CAS: Promoting Selective CO2 Electroreduction by Active Site Engineering

CAS：通过活性位点工程促进选择性 CO2 电还原

• 批准号: 2102648
• 负责人: Anthony Hall
• 金额: $ 42.35万
• 依托单位: Johns Hopkins University
• 依托单位国家: 美国
• 项目类别: Standard Grant
• 财政年份: 2021
• 资助国家: 美国
• 起止时间: 2021-07-01 至 2024-06-30
• 项目状态: 已结题
• 来源: https://www.nsf.gov/awardsearch/showAward?AWD_ID=2102648&HistoricalAwards=false
• 关键词: CAS; Promoting; Selective; CO2; Electroreduction

With the support of the Chemical Catalysis program in the Division of Chemistry, Dr. Anthony Shoji Hall at Johns Hopkins University is studying methods to improve the performance of catalysts to enable storing renewable energy in the form of chemical bonds. Energy storage devices are important for curbing catastrophic climate change. However, renewable electricity from wind and solar is intermittent, which means that this energy must be stored for use at night or when the wind is not blowing. The electrocatalytic reduction of CO2 to chemical fuels is a potential strategy for storing renewable electricity. Catalysts usually exhibit variations in performance when the structure of the material is changed. The proposed study will use experimental methods to understand how the structure of the material influences its performance as a catalyst. Dr. Hall's laboratory also actively engages in outreach at inner city Baltimore high schools. This activity will allow a female minority high school student to study in his laboratory to learn about renewable energy science.With the support of the Chemical Catalysis program in the Division of Chemistry, Dr. Anthony Shoji Hall at Johns Hopkins University is studying the structure-property relationships of nano-structured materials for electrochemical CO2 reduction. Nanomaterials exhibit a broad distribution of sites – such as edges, corners, and terraces – which can exhibit different reactivity. This proposal focuses on preparing catalysts with well-defined populations of active sites by coating defect sites or terrace sites with inert metal oxides; potentially allowing the experimentalist to unambiguously connect catalyst structure to property.
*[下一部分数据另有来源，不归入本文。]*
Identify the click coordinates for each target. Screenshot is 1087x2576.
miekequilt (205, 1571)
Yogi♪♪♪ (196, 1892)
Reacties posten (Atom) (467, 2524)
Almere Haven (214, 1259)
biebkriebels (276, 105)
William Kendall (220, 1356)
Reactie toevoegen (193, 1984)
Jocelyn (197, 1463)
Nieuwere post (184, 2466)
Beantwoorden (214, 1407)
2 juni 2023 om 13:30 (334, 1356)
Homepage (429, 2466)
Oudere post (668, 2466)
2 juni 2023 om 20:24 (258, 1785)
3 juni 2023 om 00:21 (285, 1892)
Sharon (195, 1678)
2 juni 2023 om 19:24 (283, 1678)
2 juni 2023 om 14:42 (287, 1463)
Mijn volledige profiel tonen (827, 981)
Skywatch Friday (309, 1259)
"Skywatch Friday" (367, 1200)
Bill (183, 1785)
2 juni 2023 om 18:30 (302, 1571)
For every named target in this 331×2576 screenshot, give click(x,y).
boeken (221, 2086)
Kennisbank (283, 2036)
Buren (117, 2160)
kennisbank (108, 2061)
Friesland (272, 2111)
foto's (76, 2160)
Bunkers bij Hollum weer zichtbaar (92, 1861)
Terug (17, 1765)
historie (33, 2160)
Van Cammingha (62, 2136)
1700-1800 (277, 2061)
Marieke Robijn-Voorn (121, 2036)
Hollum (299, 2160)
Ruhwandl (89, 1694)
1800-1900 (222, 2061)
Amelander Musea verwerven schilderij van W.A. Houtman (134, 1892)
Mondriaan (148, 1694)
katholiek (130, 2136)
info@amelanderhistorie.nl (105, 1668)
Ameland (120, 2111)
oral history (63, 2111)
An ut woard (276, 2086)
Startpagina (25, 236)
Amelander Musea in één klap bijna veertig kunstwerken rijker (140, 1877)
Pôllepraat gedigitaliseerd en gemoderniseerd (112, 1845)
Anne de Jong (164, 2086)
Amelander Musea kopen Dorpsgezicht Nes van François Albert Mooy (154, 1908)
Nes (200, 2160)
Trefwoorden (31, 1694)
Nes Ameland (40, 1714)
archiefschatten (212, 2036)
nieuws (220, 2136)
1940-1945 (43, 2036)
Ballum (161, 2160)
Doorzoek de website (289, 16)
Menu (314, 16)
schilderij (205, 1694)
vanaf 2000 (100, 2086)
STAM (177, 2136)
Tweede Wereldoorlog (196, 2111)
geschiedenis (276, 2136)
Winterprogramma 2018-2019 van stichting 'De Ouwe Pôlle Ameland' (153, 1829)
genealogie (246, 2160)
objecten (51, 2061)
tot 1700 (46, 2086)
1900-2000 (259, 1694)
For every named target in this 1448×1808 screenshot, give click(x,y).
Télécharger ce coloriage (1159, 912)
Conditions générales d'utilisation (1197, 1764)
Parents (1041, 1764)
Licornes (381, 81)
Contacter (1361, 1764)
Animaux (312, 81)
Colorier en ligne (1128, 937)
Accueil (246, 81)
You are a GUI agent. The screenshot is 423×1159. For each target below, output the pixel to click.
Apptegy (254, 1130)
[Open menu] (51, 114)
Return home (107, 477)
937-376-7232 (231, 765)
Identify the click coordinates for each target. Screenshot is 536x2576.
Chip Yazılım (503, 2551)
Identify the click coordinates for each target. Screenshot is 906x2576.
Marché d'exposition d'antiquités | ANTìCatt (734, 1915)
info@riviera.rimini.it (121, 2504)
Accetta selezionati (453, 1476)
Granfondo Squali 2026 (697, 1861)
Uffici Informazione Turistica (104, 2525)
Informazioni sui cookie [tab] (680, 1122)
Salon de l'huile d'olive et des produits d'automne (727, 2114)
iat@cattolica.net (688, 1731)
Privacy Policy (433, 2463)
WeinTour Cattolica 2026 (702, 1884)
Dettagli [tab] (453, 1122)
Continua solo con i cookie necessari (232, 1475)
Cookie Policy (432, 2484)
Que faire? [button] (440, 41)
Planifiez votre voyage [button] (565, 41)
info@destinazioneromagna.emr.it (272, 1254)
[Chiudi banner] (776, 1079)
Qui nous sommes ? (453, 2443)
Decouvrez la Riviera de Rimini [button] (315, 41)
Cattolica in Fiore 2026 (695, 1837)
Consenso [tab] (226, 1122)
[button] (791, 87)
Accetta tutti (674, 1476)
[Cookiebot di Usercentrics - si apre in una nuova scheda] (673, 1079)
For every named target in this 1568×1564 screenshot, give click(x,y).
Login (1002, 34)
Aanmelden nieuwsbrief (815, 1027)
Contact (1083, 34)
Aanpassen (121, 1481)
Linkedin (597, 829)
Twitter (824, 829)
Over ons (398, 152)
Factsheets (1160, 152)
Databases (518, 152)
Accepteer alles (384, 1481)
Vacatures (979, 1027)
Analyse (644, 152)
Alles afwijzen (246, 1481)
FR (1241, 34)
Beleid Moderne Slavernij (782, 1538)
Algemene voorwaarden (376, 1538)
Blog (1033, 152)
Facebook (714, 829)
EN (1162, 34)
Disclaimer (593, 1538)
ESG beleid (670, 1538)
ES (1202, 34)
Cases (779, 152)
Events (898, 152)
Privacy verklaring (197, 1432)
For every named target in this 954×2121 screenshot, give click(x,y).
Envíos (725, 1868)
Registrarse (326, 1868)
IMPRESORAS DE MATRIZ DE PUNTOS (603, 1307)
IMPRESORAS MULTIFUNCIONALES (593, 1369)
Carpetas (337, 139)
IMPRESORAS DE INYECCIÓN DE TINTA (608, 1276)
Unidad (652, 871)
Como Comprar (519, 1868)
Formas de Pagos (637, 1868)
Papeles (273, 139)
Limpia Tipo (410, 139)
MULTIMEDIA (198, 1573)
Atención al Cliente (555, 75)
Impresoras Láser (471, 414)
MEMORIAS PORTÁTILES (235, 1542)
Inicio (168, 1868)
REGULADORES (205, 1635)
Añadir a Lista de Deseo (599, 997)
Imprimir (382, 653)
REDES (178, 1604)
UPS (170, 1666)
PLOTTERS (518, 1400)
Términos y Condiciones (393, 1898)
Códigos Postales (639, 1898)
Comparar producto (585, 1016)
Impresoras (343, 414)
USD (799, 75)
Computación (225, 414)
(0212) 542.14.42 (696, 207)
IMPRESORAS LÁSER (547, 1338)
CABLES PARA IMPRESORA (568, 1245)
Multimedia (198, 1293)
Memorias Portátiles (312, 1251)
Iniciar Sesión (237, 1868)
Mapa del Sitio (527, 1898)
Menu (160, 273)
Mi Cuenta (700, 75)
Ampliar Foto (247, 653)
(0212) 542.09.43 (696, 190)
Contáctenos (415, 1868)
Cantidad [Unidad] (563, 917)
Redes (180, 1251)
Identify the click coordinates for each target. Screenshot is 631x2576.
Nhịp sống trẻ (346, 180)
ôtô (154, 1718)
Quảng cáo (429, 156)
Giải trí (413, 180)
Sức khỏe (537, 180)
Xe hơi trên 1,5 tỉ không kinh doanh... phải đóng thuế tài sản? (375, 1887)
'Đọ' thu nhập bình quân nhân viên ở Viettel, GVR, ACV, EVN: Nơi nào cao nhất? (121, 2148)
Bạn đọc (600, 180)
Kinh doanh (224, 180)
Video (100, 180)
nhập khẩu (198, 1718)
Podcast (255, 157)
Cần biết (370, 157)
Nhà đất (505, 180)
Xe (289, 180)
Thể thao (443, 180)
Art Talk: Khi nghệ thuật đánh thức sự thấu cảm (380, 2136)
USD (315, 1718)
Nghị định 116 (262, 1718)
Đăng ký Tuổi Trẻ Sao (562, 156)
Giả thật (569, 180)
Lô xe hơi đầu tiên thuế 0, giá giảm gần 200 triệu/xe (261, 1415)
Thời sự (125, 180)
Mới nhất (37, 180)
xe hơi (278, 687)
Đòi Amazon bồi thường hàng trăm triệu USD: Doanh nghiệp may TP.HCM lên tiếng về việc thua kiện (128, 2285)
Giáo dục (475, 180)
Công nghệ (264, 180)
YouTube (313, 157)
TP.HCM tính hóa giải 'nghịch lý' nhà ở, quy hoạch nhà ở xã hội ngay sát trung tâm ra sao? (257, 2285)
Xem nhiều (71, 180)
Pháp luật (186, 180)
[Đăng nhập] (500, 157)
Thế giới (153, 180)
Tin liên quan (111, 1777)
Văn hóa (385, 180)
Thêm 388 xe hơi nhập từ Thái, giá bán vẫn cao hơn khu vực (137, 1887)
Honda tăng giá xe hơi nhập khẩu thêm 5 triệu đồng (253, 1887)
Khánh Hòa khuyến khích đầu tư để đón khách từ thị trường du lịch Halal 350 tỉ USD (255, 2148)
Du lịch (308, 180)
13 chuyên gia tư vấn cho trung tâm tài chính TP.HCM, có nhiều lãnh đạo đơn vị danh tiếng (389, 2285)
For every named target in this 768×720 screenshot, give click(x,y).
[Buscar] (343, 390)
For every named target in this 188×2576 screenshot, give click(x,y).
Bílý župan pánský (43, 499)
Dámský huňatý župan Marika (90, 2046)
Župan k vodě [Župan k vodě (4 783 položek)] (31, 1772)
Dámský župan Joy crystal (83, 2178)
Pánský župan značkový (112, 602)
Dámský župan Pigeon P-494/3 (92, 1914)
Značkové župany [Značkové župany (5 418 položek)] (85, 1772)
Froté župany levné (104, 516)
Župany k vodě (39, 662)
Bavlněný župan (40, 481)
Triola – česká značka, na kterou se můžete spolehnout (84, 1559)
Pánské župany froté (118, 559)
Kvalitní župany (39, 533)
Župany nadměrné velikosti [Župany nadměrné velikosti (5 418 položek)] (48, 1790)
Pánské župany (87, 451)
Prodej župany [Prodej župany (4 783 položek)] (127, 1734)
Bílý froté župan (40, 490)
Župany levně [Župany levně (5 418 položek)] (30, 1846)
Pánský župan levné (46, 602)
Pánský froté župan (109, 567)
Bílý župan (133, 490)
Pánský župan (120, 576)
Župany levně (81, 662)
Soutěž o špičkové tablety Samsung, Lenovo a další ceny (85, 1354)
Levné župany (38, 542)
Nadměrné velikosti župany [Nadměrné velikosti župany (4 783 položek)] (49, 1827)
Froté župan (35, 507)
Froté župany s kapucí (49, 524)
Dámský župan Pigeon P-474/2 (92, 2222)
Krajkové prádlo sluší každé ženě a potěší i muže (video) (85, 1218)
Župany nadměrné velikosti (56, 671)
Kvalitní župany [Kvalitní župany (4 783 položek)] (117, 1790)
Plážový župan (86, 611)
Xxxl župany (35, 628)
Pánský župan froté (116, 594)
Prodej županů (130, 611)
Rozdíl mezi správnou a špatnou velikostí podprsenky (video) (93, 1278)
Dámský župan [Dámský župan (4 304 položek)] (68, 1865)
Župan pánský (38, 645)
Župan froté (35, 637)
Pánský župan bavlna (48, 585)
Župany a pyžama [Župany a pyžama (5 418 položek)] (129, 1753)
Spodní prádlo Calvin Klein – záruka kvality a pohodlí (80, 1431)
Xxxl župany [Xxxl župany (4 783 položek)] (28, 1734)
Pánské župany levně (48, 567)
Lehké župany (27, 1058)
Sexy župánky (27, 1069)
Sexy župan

Electrochemical kinetic measurements and surface enhanced in-situ infrared absorption spectroscopy (SEIRAS) will be used to interrogate the reaction mechanism of catalysts with well-defined active site structures. Knowledge obtained from these studies will be used to develop materials that promote more efficient catalytic pathways.This award reflects NSF's statutory mission and has been deemed worthy of support through evaluation using the Foundation's intellectual merit and broader impacts review criteria.

在化学系化学催化项目的支持下，约翰霍普金斯大学的Anthony Shoji Hall博士正在研究提高催化剂性能的方法，以使可再生能源能够以化学键的形式储存。储能设备对于遏制灾难性的气候变化非常重要。然而，来自风能和太阳能的可再生电力是间歇性的，这意味着这些能量必须储存起来，以便在夜间或无风时使用。将CO2电催化还原为化学燃料是储存可再生电力的潜在策略。当材料的结构改变时，催化剂通常表现出性能的变化。拟议的研究将使用实验方法来了解材料的结构如何影响其作为催化剂的性能。霍尔博士的实验室还积极参与市中心巴尔的摩高中的外展活动。该活动将让一名少数民族女高中生在自己的实验室学习可再生能源科学。在化学系化学催化项目的支持下，约翰霍普金斯大学的Anthony Shoji Hall博士正在研究电化学CO2还原的纳米结构材料的结构-性能关系。纳米材料表现出广泛的位置分布-如边缘，角落和梯田-可以表现出不同的反应性。该提案的重点是通过用惰性金属氧化物涂覆缺陷位点或平台位点来制备具有明确定义的活性位点群体的催化剂;潜在地允许实验者明确地将催化剂结构与性质联系起来。电化学动力学测量和表面增强原位红外吸收光谱（SEIRAS）将被用来询问具有明确的活性位点结构的催化剂的反应机理。从这些研究中获得的知识将用于开发促进更有效的催化途径的材料。该奖项反映了NSF的法定使命，并通过使用基金会的知识价值和更广泛的影响审查标准进行评估，被认为值得支持。